• Dataset items:
_ _ _ _ _ _ _

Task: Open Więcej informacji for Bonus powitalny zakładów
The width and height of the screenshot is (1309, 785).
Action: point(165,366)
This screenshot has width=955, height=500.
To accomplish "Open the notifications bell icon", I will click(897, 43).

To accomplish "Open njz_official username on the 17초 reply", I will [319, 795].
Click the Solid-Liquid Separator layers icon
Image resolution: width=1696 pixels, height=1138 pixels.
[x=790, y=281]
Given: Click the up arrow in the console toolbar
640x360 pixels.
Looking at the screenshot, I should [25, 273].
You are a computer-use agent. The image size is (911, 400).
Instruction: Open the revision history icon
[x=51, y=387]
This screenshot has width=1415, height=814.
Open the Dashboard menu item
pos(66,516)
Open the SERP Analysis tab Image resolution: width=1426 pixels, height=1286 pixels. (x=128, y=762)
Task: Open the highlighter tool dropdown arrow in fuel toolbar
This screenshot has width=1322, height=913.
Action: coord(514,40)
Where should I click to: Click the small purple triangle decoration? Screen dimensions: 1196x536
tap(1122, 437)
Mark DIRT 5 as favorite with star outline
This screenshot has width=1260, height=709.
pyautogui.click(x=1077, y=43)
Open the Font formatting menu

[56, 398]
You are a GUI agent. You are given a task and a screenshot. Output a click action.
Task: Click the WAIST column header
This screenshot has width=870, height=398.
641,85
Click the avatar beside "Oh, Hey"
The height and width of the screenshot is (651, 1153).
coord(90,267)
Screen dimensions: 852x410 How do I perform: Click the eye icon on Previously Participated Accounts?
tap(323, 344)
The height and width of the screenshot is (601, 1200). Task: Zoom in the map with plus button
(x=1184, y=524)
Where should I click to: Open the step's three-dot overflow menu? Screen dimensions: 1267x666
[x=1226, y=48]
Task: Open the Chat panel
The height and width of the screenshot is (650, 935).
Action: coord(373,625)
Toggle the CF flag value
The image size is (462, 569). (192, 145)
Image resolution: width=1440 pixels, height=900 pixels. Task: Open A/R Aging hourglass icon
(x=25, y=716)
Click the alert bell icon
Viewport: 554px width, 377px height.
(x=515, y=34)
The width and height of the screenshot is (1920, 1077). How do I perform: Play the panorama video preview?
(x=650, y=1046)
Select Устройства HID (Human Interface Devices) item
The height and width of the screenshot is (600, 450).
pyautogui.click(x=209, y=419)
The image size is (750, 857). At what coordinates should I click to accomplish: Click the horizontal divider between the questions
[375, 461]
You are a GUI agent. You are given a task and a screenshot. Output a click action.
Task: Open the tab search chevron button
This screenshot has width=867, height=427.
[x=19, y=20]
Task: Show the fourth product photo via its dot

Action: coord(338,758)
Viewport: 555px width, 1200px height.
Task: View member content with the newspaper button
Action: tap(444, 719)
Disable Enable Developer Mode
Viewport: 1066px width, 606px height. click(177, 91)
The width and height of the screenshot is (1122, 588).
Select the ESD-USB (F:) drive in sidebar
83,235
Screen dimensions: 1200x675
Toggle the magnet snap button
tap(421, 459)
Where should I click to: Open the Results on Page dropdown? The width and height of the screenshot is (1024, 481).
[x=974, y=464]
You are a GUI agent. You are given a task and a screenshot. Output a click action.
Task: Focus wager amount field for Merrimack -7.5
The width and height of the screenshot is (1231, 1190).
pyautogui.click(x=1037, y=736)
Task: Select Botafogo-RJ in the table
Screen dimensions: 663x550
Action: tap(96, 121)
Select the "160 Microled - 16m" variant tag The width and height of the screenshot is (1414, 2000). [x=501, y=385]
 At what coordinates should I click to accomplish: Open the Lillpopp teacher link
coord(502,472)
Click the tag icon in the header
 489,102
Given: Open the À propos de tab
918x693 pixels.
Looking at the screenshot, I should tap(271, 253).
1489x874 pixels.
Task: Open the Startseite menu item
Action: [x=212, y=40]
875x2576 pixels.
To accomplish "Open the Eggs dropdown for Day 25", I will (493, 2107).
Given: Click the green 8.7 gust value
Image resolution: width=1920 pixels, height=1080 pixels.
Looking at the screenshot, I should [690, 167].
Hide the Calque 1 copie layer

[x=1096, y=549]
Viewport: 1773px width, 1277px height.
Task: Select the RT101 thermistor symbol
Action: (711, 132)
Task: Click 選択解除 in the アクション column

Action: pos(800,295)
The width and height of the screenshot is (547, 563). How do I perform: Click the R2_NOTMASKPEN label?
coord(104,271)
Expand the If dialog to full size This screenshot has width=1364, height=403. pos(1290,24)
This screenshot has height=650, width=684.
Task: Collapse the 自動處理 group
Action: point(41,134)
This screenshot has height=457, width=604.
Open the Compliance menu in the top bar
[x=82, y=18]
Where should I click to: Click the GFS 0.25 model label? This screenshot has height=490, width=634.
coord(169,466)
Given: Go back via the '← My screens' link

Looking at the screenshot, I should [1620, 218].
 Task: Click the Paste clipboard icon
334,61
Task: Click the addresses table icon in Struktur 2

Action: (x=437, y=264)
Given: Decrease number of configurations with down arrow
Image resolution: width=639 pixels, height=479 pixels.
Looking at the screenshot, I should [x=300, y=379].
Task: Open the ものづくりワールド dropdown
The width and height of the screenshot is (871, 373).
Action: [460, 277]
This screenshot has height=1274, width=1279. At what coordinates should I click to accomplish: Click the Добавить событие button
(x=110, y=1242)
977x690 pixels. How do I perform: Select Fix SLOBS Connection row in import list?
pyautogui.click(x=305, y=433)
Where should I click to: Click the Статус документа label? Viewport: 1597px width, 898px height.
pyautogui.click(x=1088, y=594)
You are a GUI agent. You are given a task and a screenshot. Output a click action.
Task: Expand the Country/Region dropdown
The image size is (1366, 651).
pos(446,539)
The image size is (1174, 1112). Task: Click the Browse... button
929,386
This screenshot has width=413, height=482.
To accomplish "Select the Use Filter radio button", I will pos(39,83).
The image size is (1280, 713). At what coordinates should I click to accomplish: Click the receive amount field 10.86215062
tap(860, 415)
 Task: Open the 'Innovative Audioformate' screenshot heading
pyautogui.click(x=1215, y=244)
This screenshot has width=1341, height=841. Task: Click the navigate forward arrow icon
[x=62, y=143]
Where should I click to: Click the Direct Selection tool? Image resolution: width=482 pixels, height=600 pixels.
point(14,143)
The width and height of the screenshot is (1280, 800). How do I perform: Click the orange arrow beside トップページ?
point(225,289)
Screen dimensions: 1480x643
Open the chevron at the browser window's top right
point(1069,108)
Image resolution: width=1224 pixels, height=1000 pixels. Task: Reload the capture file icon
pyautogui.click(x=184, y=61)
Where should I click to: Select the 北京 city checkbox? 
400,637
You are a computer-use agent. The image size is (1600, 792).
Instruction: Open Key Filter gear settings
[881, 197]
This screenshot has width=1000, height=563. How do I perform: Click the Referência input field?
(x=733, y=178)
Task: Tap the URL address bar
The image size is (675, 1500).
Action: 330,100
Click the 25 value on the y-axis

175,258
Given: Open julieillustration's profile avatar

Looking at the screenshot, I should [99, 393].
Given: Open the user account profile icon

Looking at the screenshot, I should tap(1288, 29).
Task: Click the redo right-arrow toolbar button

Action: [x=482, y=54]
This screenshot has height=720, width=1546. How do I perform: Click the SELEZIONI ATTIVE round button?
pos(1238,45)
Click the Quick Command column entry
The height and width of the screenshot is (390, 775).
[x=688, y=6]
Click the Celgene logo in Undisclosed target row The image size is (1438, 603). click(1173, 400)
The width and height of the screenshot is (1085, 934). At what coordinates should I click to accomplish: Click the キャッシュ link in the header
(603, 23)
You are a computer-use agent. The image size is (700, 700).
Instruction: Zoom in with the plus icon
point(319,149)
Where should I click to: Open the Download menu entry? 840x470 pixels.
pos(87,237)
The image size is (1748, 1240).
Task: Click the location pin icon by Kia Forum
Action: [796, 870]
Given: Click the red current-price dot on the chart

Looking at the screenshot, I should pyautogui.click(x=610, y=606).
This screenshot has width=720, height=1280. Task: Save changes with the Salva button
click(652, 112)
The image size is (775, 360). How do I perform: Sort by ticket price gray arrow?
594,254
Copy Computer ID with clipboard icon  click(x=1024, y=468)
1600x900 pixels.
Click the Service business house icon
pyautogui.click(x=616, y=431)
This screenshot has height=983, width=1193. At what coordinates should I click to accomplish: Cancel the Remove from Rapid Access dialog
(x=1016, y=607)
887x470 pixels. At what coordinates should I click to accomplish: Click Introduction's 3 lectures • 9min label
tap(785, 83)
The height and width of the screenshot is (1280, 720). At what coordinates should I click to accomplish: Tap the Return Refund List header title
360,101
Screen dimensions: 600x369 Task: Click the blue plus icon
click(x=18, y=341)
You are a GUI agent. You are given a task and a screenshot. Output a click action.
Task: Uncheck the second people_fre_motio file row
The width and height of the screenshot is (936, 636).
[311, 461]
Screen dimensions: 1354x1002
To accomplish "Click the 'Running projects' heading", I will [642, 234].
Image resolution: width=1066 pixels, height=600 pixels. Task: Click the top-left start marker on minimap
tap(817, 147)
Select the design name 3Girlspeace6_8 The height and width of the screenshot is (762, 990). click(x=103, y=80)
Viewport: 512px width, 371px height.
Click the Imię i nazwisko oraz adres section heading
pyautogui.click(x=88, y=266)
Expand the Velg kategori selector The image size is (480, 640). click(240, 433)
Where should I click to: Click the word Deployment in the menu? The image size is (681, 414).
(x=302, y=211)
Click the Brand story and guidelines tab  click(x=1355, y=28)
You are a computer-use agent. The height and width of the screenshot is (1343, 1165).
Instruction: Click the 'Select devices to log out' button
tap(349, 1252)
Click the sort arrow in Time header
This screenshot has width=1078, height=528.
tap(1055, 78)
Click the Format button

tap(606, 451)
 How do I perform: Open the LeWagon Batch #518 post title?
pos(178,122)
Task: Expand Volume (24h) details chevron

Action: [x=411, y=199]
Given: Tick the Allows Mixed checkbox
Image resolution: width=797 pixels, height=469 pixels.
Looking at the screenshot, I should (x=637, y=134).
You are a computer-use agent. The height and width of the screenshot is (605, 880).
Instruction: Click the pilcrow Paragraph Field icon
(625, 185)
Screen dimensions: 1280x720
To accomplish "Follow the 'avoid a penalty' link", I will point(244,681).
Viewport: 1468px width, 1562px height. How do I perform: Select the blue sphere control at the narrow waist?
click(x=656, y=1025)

_ _ _ _ _ _ _

• Problem requirements:
Copy out only the lines above from the one with "Image resolution: width=639" to the one with "Task: Tap the URL address bar", inclusive, exactly as they stand.

• Solution for this task:
Image resolution: width=639 pixels, height=479 pixels.
Looking at the screenshot, I should [x=300, y=379].
Task: Open the ものづくりワールド dropdown
The width and height of the screenshot is (871, 373).
Action: [460, 277]
This screenshot has height=1274, width=1279. At what coordinates should I click to accomplish: Click the Добавить событие button
(x=110, y=1242)
977x690 pixels. How do I perform: Select Fix SLOBS Connection row in import list?
pyautogui.click(x=305, y=433)
Where should I click to: Click the Статус документа label? Viewport: 1597px width, 898px height.
pyautogui.click(x=1088, y=594)
You are a GUI agent. You are given a task and a screenshot. Output a click action.
Task: Expand the Country/Region dropdown
The image size is (1366, 651).
pos(446,539)
The image size is (1174, 1112). Task: Click the Browse... button
929,386
This screenshot has width=413, height=482.
To accomplish "Select the Use Filter radio button", I will pos(39,83).
The image size is (1280, 713). At what coordinates should I click to accomplish: Click the receive amount field 10.86215062
tap(860, 415)
 Task: Open the 'Innovative Audioformate' screenshot heading
pyautogui.click(x=1215, y=244)
This screenshot has width=1341, height=841. Task: Click the navigate forward arrow icon
[x=62, y=143]
Where should I click to: Click the Direct Selection tool? Image resolution: width=482 pixels, height=600 pixels.
point(14,143)
The width and height of the screenshot is (1280, 800). How do I perform: Click the orange arrow beside トップページ?
point(225,289)
Screen dimensions: 1480x643
Open the chevron at the browser window's top right
point(1069,108)
Image resolution: width=1224 pixels, height=1000 pixels. Task: Reload the capture file icon
pyautogui.click(x=184, y=61)
Where should I click to: Select the 北京 city checkbox? 
400,637
You are a computer-use agent. The image size is (1600, 792).
Instruction: Open Key Filter gear settings
[881, 197]
This screenshot has width=1000, height=563. How do I perform: Click the Referência input field?
(x=733, y=178)
Task: Tap the URL address bar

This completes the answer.